Não. Isso pode acontecer com qualquer um, menos com Vanderval, ainda
mais na sua primeira vez. Ele já espalhara por todo o bairro que era homem
sexualmente ativo e de larga experiência, mas o fato era de que não conseguia
dar vida ao personagem que tanto alimentara nos sonhos e devaneios. Vanderval
era macho, muito macho, batia nos irmãos menores e pichava as viaturas da
polícia. Espiava donzelas nuas por todas as frestas quanto possíveis e carregava
objetos tão pesados que lembrava as proezas hercúleas. Pelo menos na sua
própria imaginação. Como um varão desses poderia sucumbir diante de uma tão
frágil criatura? Ainda mais adornada por frufrus amarelos e rendinhas?
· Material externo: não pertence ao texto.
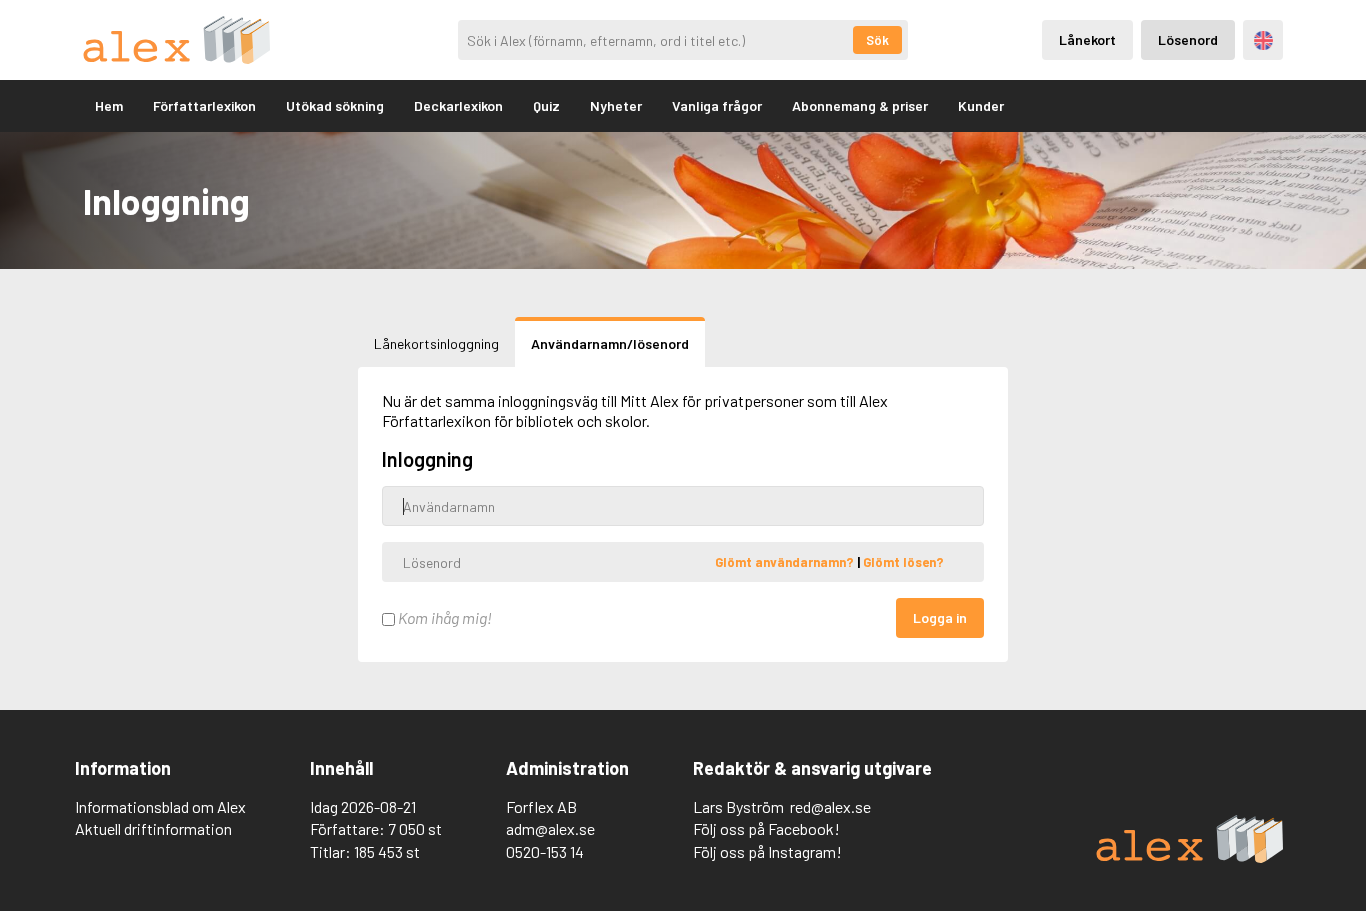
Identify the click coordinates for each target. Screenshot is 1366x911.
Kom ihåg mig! (443, 617)
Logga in (940, 617)
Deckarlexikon (458, 105)
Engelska (1263, 40)
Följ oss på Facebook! (766, 828)
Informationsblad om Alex (160, 806)
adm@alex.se (550, 828)
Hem (109, 105)
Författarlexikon (204, 105)
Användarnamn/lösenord (610, 343)
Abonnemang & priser (860, 105)
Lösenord (1188, 39)
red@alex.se (830, 806)
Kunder (981, 105)
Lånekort (1087, 39)
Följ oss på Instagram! (767, 851)
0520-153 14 (545, 851)
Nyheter (616, 105)
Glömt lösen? (903, 562)
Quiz (546, 105)
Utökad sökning (335, 105)
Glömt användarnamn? (786, 562)
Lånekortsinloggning (436, 343)
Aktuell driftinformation (153, 828)
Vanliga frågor (717, 105)
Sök (877, 40)
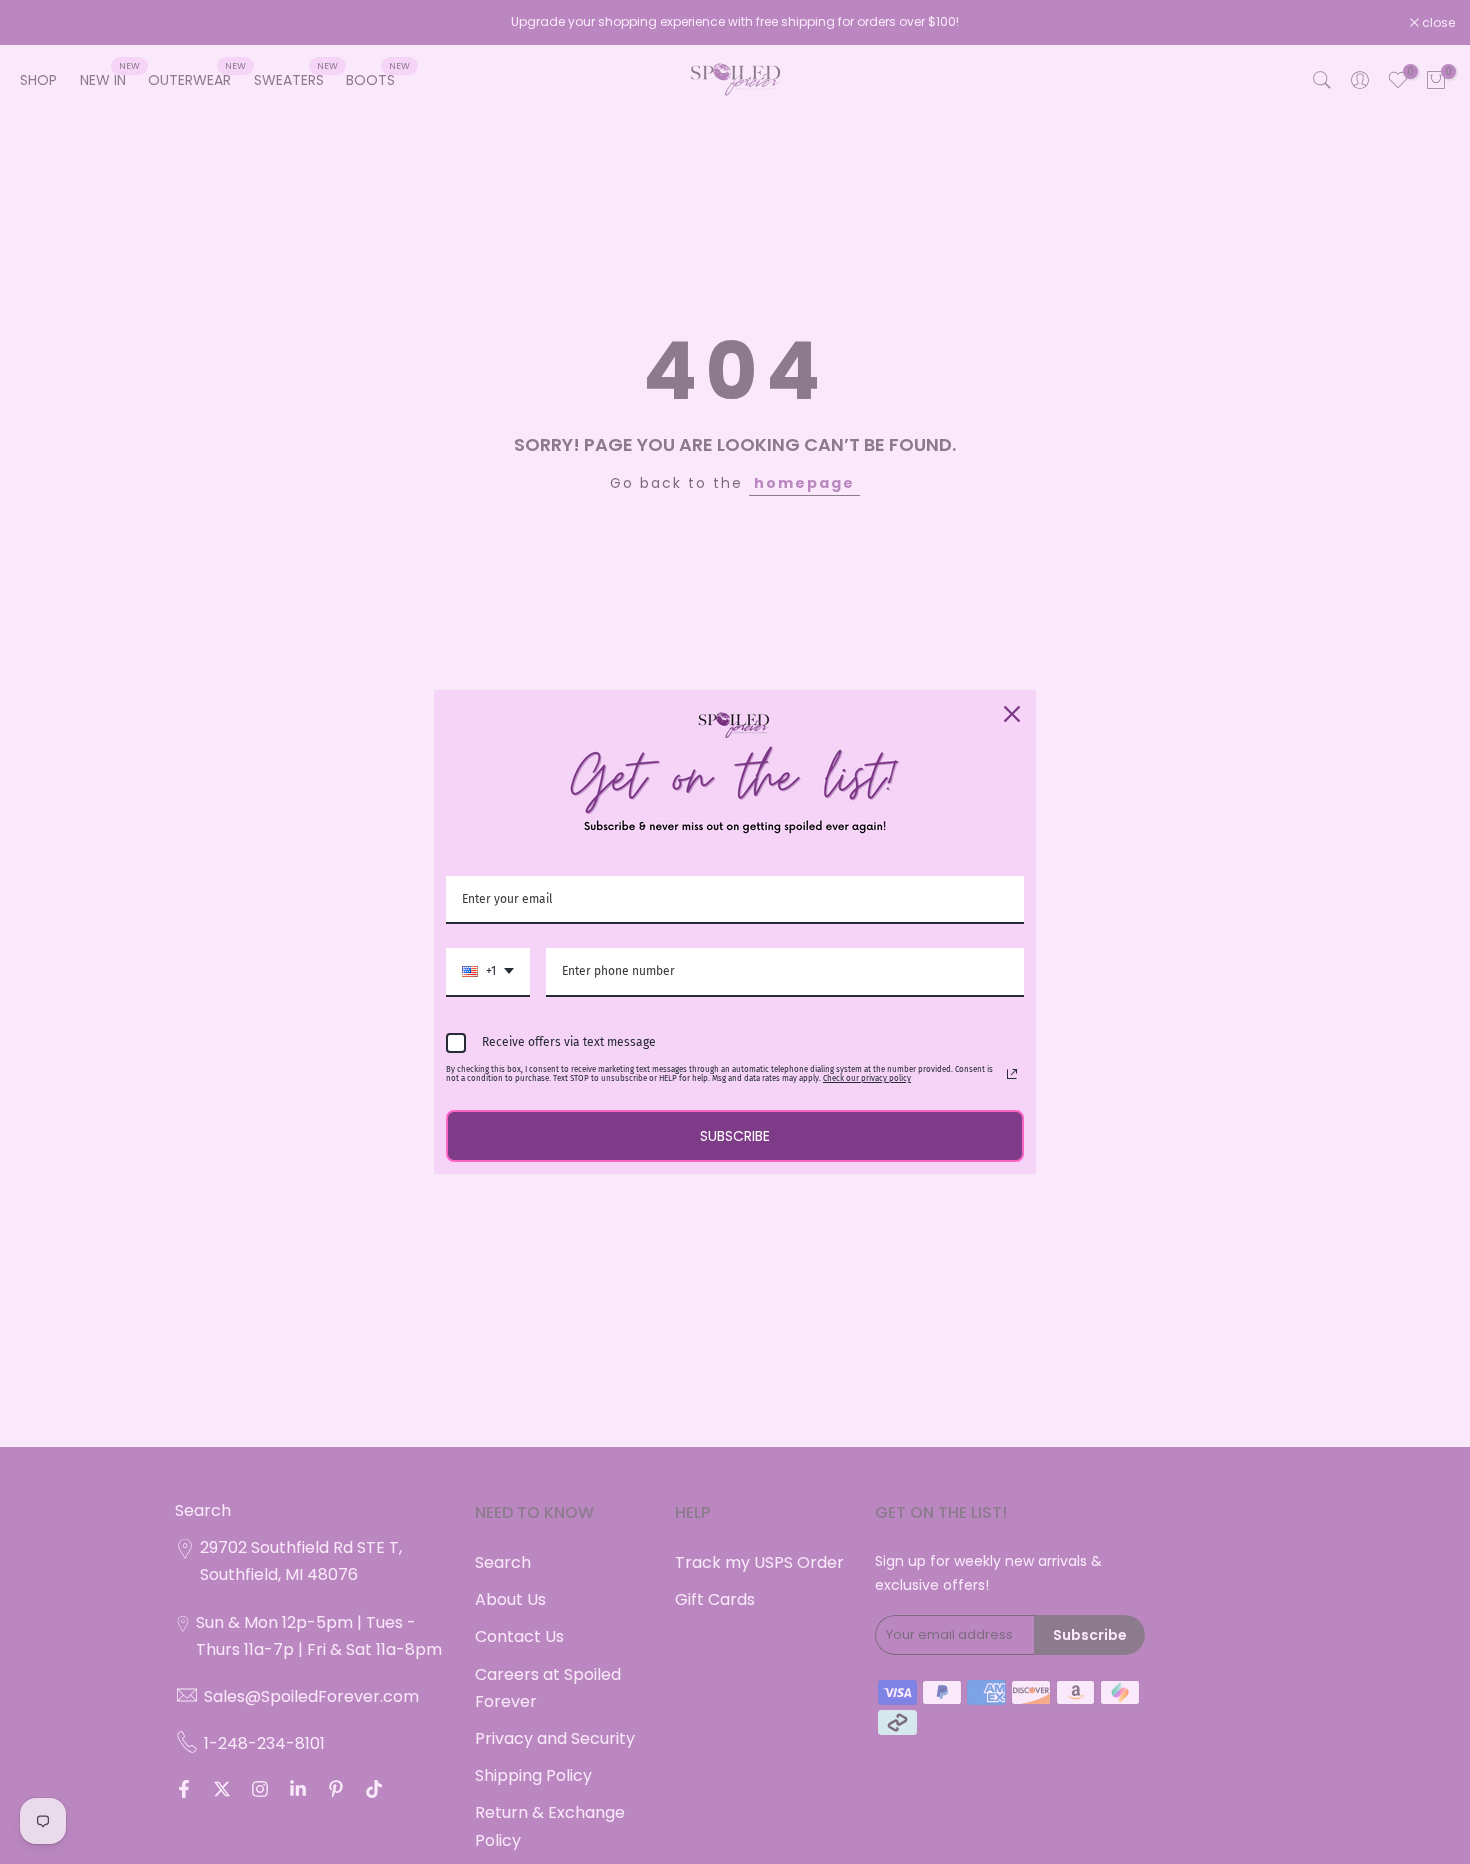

O outrora belo jovem que um dia teve seu nome sussurrado ao ouvido
agora era mais conhecido na cidade como “seu” Almeida, o porteiro bonachão,
gente boa, solícito a ajudar a todos, em especial à senhora do 202. Um denso,
largo e escuro bloqueio psicológico de sua ex a impedira de ver naquele senhor
inofensivo o mesmo jovem que amara décadas atrás e que lhe dilacerara a vil
existência. Melhor assim, para ambos. Para ela, contribuía para a preservação
daquilo que ainda a identificaria como ser humano . E para ele, pois poderia
planejar e levar a cabo suas sádicas lucubrações de vingança e transferência de
culpa, incólume, bem ao lado de sua vítima.
Quando viu que não foi e nem seria reconhecido pela “vaca maldita”
esteve muito próximo de seu primeiro orgasmo real.
Ah! Como era boa a sensação de ver aquela mulher que lhe roubara a
virilidade irrompendo um cômodo após outro, julgando ser mentira o assobio que
verdadeiramente ouvia! Valia todo o sacrifício.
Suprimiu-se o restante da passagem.